+++ Provided entries +++
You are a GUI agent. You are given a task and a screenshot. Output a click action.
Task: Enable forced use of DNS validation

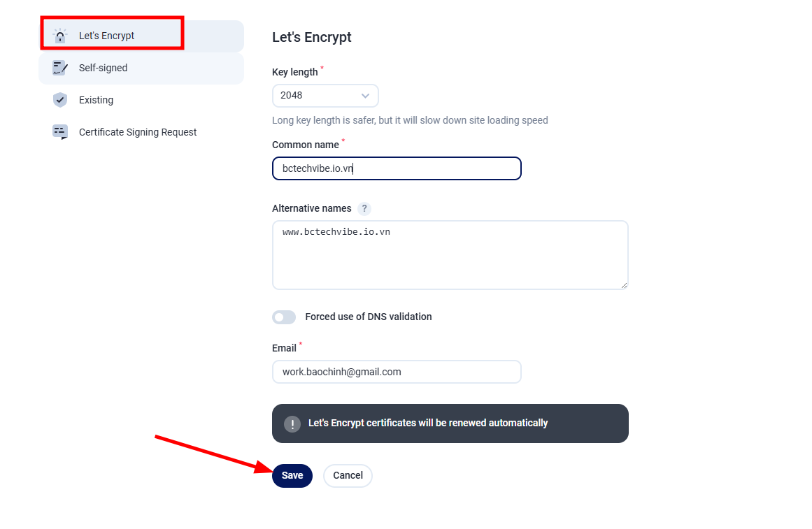(x=284, y=317)
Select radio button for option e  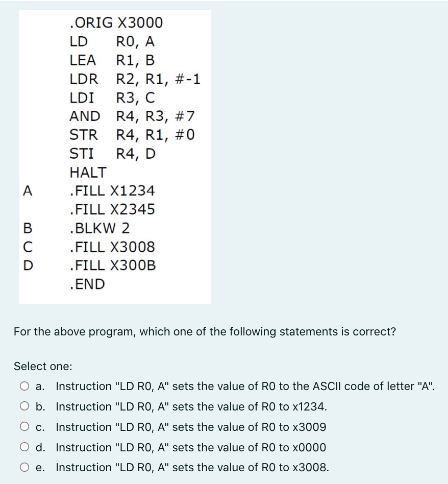[23, 468]
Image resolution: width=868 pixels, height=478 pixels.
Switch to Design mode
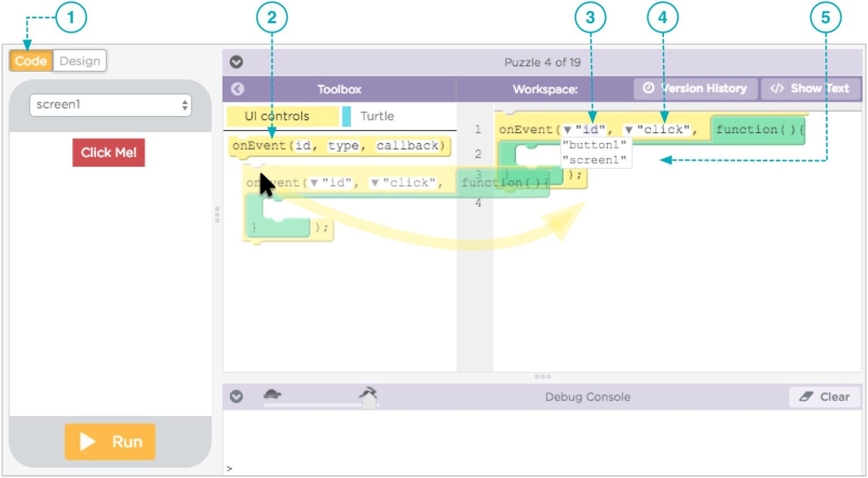point(80,61)
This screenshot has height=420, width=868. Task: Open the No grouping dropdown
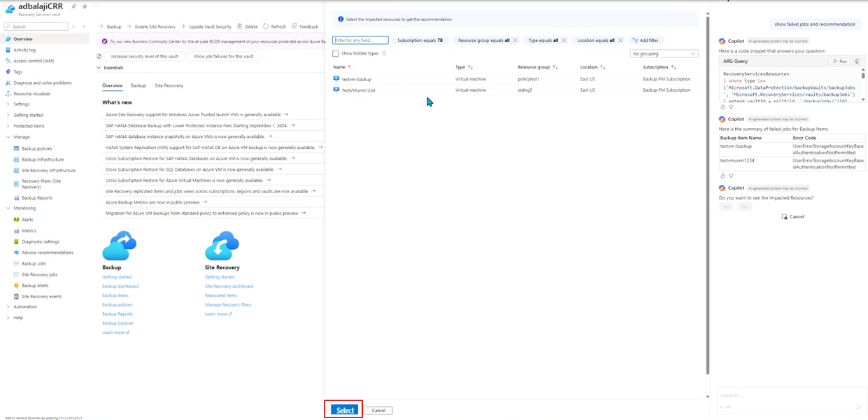(664, 53)
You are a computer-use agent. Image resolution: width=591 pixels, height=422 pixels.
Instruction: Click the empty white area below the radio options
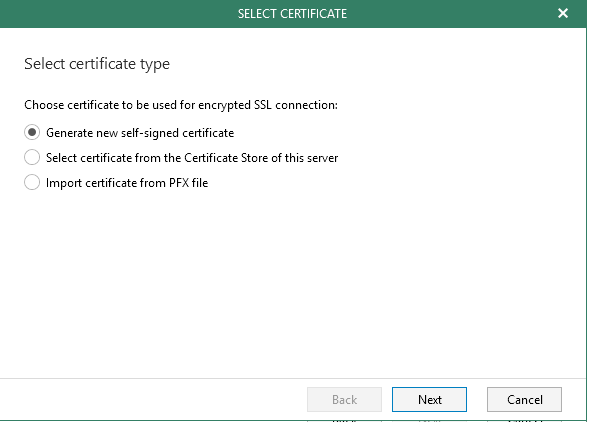292,283
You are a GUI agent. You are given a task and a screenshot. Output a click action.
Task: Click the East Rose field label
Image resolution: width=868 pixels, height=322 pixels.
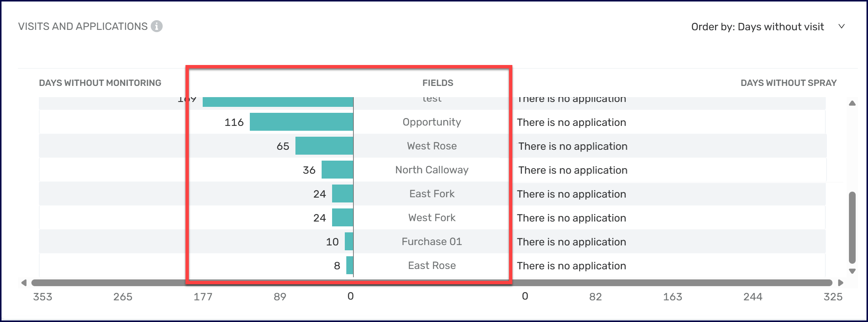432,266
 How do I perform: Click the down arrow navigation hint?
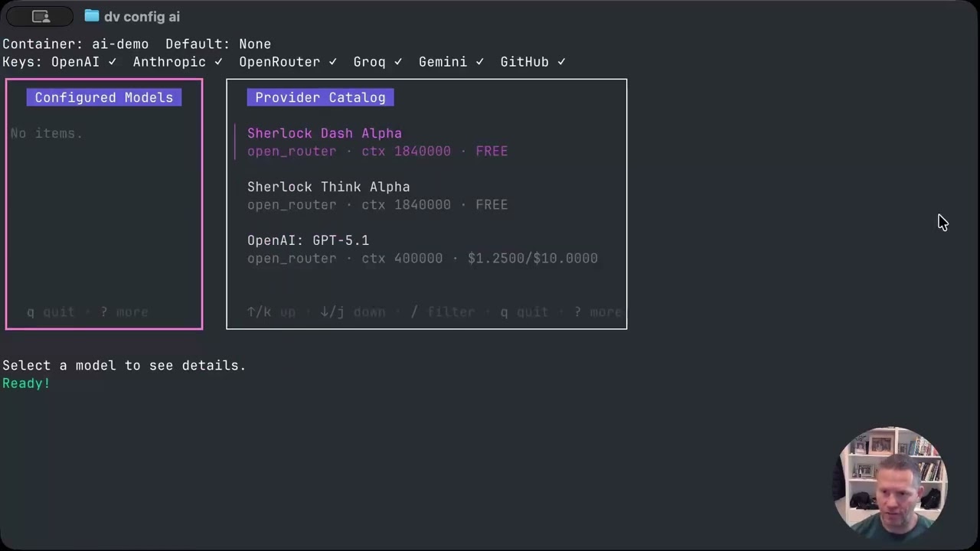point(352,312)
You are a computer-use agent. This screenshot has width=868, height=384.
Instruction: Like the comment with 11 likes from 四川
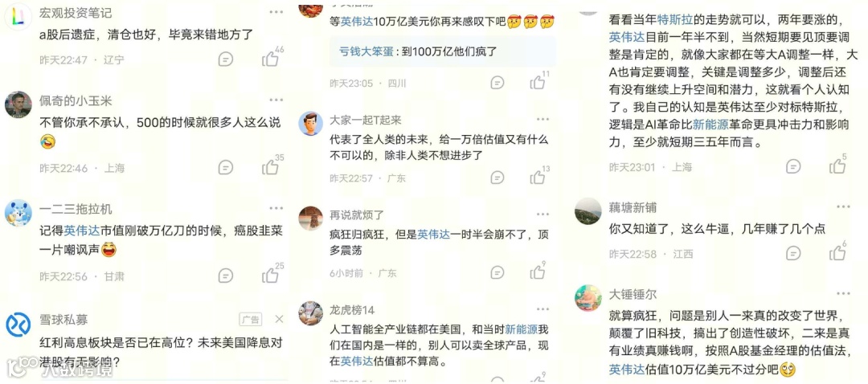coord(538,83)
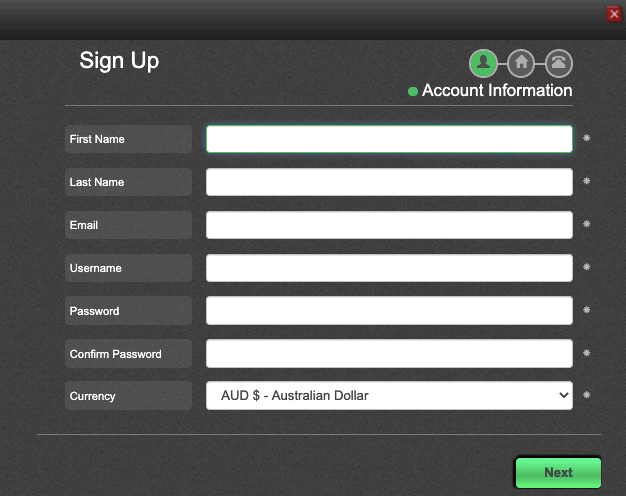Select the Email input box
The height and width of the screenshot is (496, 626).
[389, 225]
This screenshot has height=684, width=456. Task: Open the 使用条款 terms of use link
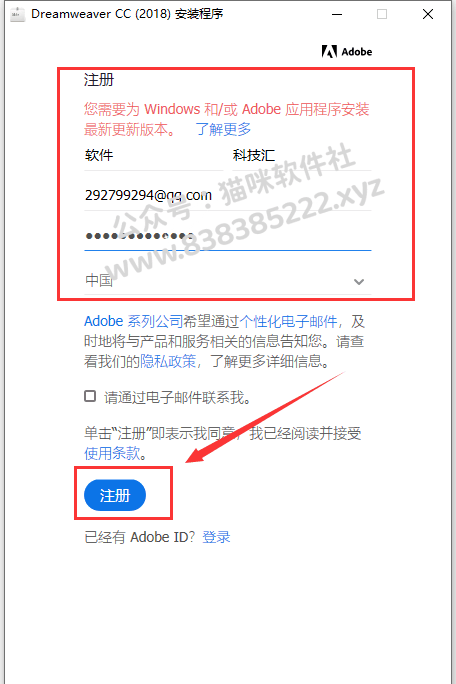[112, 453]
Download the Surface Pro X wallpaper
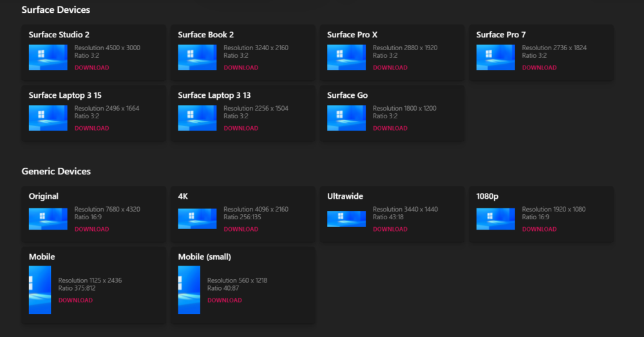 (390, 68)
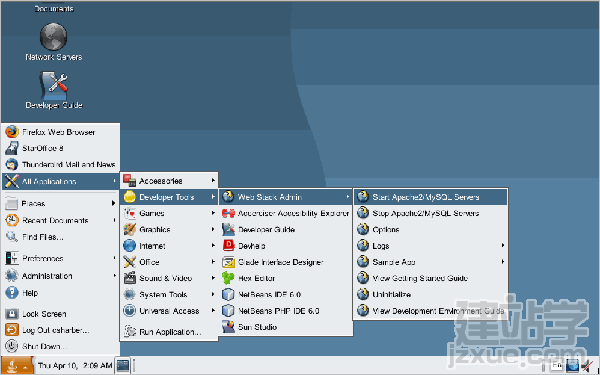
Task: Click the clock showing Thu Apr 10
Action: click(75, 366)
+++
Restate word for word, please, the line containing "This screenshot has height=684, width=456." and all lines after it through the end of the material; the pictures do not belong in the copy.

**Written answer:**
This screenshot has height=684, width=456. Task: Open the 使用条款 terms of use link
[112, 453]
Download the Surface Pro X wallpaper
 (390, 68)
Task: Click the clock showing Thu Apr 10
Action: click(75, 366)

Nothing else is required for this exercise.